Located on the picturesque Place des Vosges in the Marais district of Paris, the Victor Hugo House pays tribute to the French poet and novelist famous for such classics as Les Miserables and The Hunchback of Notre-Dame. Today, the Hugo family apartment is a museum dedicated to the author’s life and works.
A visit to the Victor Hugo House is included in most guided tours of the Marais district and on literary tours of Paris. The museum focuses on his life before, during, and after his self-imposed exile from 1860s Napoleonic France. Visitors can tour the rooms—sumptuously decorated by Hugo himself, who had an interest in interior decor—in which he wrote and lived from 1832 to 1848, including the bed he passed away in from pneumonia.
The Victor Hugo House contains manuscripts and correspondence belonging to Hugo and even some first editions of his work. Temporary exhibitions pertain to the author’s life, and an immense library is open to the public by appointment.
Things to Know Before You Go
- The Victor Hugo House is a must-see for literary buffs and Les Miserable fans.
- Admission to the permanent exhibit is free, but there is a charge to view the temporary exhibits.

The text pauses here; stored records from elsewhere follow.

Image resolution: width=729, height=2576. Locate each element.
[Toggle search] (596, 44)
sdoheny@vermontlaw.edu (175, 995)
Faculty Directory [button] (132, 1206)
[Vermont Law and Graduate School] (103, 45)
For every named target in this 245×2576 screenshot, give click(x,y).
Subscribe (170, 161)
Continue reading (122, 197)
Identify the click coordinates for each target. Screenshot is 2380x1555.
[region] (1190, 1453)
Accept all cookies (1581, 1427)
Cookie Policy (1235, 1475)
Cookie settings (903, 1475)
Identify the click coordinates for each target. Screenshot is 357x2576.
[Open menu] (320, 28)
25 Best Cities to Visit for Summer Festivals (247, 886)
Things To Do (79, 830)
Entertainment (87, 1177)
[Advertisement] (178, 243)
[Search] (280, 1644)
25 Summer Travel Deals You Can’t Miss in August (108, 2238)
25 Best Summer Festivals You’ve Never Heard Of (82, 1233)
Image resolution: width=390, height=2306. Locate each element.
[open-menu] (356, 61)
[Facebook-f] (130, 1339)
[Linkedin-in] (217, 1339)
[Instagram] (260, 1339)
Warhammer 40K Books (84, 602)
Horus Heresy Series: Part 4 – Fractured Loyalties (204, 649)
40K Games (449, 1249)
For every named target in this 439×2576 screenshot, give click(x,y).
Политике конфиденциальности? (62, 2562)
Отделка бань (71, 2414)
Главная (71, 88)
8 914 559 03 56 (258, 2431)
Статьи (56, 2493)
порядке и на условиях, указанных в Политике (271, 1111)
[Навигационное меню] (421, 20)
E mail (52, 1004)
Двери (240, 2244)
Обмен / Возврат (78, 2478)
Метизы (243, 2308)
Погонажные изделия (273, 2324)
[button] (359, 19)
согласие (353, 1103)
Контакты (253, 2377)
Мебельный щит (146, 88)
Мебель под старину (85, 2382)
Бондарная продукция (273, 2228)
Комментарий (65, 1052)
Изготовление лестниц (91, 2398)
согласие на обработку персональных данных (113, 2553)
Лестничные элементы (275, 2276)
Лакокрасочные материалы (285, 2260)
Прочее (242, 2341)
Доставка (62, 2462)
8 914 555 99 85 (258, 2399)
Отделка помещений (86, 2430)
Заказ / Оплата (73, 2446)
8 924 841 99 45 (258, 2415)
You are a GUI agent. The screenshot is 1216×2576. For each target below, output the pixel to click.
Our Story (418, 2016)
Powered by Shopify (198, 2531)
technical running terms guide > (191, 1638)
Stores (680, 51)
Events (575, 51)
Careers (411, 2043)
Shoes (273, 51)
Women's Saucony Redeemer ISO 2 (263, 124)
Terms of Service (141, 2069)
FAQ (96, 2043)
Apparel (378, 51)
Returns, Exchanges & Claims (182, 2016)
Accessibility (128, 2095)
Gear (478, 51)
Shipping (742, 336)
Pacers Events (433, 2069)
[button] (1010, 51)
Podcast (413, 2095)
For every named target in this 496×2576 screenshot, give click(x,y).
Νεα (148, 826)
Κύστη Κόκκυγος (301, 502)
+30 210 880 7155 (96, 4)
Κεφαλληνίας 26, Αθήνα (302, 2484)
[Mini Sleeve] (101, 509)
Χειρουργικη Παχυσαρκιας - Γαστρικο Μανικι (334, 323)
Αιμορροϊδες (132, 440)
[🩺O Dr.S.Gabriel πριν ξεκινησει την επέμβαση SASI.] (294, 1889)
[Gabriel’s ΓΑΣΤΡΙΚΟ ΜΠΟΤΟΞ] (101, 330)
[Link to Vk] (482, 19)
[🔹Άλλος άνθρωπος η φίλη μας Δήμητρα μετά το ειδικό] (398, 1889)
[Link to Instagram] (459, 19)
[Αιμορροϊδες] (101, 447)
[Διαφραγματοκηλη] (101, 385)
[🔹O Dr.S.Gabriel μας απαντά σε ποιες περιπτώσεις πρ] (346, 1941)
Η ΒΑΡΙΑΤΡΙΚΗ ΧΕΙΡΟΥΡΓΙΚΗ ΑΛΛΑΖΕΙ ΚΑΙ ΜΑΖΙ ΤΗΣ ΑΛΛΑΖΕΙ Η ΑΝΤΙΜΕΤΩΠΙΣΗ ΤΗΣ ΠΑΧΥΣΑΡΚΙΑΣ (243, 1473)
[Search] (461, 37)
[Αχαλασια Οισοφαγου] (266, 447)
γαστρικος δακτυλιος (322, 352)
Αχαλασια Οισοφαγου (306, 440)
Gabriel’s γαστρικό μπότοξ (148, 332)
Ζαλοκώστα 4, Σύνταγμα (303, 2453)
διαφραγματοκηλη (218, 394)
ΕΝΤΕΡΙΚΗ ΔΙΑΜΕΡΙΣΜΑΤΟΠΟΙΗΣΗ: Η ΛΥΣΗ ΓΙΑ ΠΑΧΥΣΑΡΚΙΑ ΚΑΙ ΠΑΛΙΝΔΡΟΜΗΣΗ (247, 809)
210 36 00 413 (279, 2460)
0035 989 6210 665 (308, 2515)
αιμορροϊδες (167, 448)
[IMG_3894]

- The house is wheelchair accessible, and wheelchairs are available at the reception area.
How to Get There
The metro is the easiest way to get around Paris. Taking metro line 1, 5, or 8 to the Bastille stop will get you within a 5-minute walk of the Victor Hugo House. Driving is not recommended since finding parking is difficult, but parking spots are available at the museum for disabled visitors.
When to Get There
The Victor Hugo House is open to visitors daily except for Mondays and French holidays. If you’re interested in the temporary exhibits or talks and special workshops the museum organizes for young visitors, check the museum website to see what special events are happening during your visit.
The Place des Vosges
Originally known as the Place Royale, the Place des Vosges is the oldest planned square in Paris, built by Henri IV in the early 1600s. This beautifully manicured park, surrounded by 17th-century townhomes including the Victor Hugo House, is the perfect spot to enjoy a picnic lunch after touring the museum.